Duplicate these items line for line, with no changes.

++++ Data

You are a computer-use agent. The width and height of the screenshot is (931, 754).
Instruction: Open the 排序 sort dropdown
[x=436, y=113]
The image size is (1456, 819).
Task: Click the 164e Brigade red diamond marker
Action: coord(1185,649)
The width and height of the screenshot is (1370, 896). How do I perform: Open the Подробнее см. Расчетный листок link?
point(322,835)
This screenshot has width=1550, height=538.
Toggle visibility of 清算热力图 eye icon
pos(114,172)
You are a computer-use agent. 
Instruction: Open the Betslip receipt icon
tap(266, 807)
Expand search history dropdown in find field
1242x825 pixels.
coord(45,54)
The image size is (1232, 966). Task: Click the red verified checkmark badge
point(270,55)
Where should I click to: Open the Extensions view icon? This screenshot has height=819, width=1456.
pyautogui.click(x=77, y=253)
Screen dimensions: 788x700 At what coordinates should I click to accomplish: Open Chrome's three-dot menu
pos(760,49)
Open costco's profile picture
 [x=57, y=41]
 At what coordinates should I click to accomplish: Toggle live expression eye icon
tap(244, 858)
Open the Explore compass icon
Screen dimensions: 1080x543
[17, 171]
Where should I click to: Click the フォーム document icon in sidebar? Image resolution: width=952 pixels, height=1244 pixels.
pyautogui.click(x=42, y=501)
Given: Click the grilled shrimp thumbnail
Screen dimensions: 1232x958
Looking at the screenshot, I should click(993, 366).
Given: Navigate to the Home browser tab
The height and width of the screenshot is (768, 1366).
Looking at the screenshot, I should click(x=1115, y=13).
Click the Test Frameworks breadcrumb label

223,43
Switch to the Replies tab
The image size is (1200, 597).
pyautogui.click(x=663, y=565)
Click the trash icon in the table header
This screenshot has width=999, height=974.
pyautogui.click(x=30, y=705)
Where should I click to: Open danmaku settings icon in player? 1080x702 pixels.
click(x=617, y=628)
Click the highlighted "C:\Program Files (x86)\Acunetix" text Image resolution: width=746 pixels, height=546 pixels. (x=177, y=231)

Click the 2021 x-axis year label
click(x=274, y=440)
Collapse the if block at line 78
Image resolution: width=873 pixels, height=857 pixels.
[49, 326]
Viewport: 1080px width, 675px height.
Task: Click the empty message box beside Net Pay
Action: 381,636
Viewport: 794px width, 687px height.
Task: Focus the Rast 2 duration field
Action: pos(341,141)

++++++++

■ **Correct result**
You are a computer-use agent. The width and height of the screenshot is (931, 754).
Instruction: Open the 排序 sort dropdown
[x=436, y=113]
The image size is (1456, 819).
Task: Click the 164e Brigade red diamond marker
Action: coord(1185,649)
The width and height of the screenshot is (1370, 896). How do I perform: Open the Подробнее см. Расчетный листок link?
point(322,835)
This screenshot has width=1550, height=538.
Toggle visibility of 清算热力图 eye icon
pos(114,172)
You are a computer-use agent. 
Instruction: Open the Betslip receipt icon
tap(266, 807)
Expand search history dropdown in find field
1242x825 pixels.
coord(45,54)
The image size is (1232, 966). Task: Click the red verified checkmark badge
point(270,55)
Where should I click to: Open the Extensions view icon? This screenshot has height=819, width=1456.
pyautogui.click(x=77, y=253)
Screen dimensions: 788x700 At what coordinates should I click to accomplish: Open Chrome's three-dot menu
pos(760,49)
Open costco's profile picture
 [x=57, y=41]
 At what coordinates should I click to accomplish: Toggle live expression eye icon
tap(244, 858)
Open the Explore compass icon
Screen dimensions: 1080x543
[17, 171]
Where should I click to: Click the フォーム document icon in sidebar? Image resolution: width=952 pixels, height=1244 pixels.
pyautogui.click(x=42, y=501)
Given: Click the grilled shrimp thumbnail
Screen dimensions: 1232x958
Looking at the screenshot, I should click(993, 366).
Given: Navigate to the Home browser tab
The height and width of the screenshot is (768, 1366).
Looking at the screenshot, I should click(x=1115, y=13).
Click the Test Frameworks breadcrumb label

223,43
Switch to the Replies tab
The image size is (1200, 597).
pyautogui.click(x=663, y=565)
Click the trash icon in the table header
This screenshot has width=999, height=974.
pyautogui.click(x=30, y=705)
Where should I click to: Open danmaku settings icon in player? 1080x702 pixels.
click(x=617, y=628)
Click the highlighted "C:\Program Files (x86)\Acunetix" text Image resolution: width=746 pixels, height=546 pixels. (x=177, y=231)

Click the 2021 x-axis year label
click(x=274, y=440)
Collapse the if block at line 78
Image resolution: width=873 pixels, height=857 pixels.
[49, 326]
Viewport: 1080px width, 675px height.
Task: Click the empty message box beside Net Pay
Action: 381,636
Viewport: 794px width, 687px height.
Task: Focus the Rast 2 duration field
Action: pos(341,141)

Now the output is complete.